What is expected:
Reproduce exactly the span of lines beginning at the one with "Given: Click the Print icon in the toolbar" and ending at the last line of the data below, omitting pictures.

::: Input records

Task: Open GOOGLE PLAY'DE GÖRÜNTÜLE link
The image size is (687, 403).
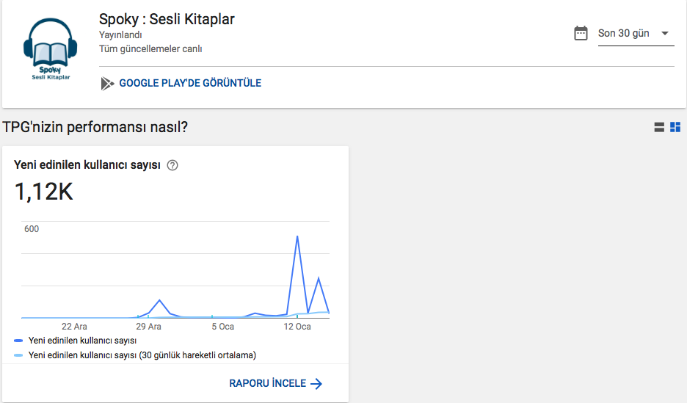Action: pyautogui.click(x=190, y=83)
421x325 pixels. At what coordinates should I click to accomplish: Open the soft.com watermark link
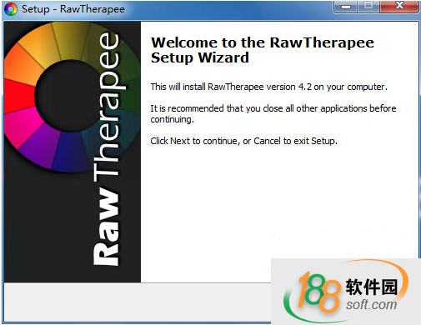[371, 305]

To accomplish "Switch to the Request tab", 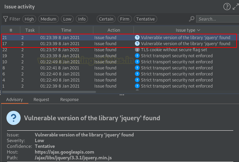I will (41, 100).
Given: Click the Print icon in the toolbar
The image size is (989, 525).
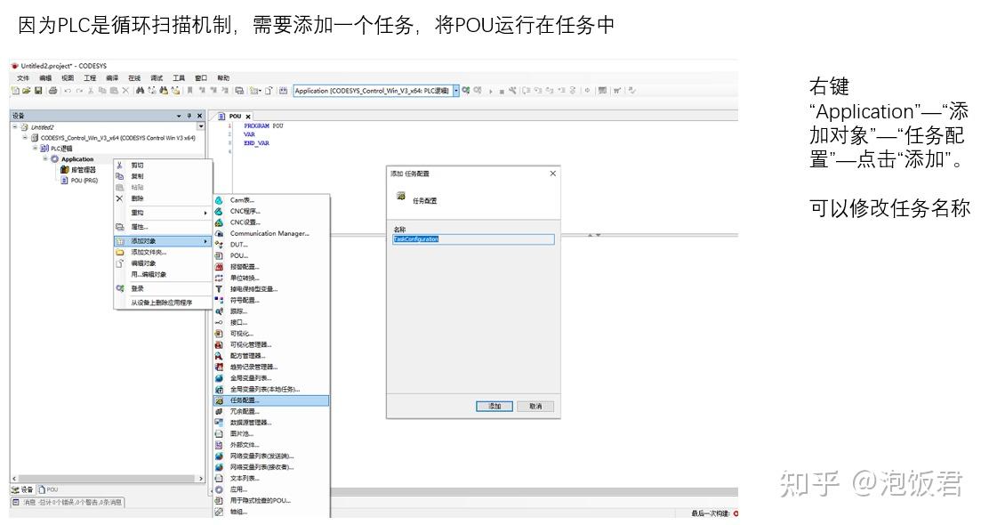Looking at the screenshot, I should coord(51,90).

::::::

Answer to this exercise:
Given: Click the Print icon in the toolbar
The image size is (989, 525).
Looking at the screenshot, I should coord(51,90).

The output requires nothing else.